··· Material to process ···

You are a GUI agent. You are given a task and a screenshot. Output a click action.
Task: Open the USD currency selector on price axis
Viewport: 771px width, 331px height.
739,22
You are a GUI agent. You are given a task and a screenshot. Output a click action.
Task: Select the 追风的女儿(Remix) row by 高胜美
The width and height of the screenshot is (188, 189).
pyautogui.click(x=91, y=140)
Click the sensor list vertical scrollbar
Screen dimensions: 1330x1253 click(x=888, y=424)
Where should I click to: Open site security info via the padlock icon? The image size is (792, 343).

···

◆ **Exercise**: As the exercise requires, copy out the data shown above word for word.

◆ **Solution**:
You are a GUI agent. You are given a task and a screenshot. Output a click action.
Task: Open the USD currency selector on price axis
Viewport: 771px width, 331px height.
739,22
You are a GUI agent. You are given a task and a screenshot. Output a click action.
Task: Select the 追风的女儿(Remix) row by 高胜美
The width and height of the screenshot is (188, 189).
pyautogui.click(x=91, y=140)
Click the sensor list vertical scrollbar
Screen dimensions: 1330x1253 click(x=888, y=424)
Where should I click to: Open site security info via the padlock icon? The image size is (792, 343).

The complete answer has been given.